[Data under study]:
/---

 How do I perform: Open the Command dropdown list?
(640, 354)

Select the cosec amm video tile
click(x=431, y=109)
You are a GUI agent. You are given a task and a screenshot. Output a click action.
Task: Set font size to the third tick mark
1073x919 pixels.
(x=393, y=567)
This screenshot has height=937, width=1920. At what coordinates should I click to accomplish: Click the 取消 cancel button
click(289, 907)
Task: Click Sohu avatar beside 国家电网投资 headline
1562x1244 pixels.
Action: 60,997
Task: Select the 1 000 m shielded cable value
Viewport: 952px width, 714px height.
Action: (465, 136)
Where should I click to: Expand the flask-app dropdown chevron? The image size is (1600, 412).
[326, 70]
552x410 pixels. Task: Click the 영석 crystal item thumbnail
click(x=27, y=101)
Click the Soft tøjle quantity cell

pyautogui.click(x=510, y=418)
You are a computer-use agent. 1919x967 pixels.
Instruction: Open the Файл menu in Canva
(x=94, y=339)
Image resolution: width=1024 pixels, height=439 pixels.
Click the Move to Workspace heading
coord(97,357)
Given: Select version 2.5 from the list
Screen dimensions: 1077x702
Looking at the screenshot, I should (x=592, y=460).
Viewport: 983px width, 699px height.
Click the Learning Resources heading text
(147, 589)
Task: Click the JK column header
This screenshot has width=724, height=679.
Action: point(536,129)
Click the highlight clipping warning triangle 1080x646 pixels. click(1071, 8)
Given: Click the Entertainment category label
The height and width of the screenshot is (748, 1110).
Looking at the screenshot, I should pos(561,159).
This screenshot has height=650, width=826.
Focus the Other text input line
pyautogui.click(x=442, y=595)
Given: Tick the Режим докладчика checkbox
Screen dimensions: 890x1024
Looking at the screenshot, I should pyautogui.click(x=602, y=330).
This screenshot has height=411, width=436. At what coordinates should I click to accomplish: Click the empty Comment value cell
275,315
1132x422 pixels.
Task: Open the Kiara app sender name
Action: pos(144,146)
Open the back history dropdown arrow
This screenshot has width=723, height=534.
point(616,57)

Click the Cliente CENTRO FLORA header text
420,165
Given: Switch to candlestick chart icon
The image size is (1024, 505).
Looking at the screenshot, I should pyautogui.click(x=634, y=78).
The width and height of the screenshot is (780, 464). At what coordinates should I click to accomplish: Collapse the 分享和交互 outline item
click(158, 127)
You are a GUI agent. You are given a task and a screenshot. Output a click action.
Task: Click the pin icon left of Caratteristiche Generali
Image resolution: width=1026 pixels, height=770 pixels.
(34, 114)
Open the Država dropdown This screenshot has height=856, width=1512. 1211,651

\---

[What is expected]: All lines from the one that contains "This screenshot has width=723, height=534." through the end of the material are to be quoted exactly, with both ends included.

[Solution]:
This screenshot has width=723, height=534.
point(616,57)

Click the Cliente CENTRO FLORA header text
420,165
Given: Switch to candlestick chart icon
The image size is (1024, 505).
Looking at the screenshot, I should pyautogui.click(x=634, y=78).
The width and height of the screenshot is (780, 464). At what coordinates should I click to accomplish: Collapse the 分享和交互 outline item
click(158, 127)
You are a GUI agent. You are given a task and a screenshot. Output a click action.
Task: Click the pin icon left of Caratteristiche Generali
Image resolution: width=1026 pixels, height=770 pixels.
(34, 114)
Open the Država dropdown This screenshot has height=856, width=1512. 1211,651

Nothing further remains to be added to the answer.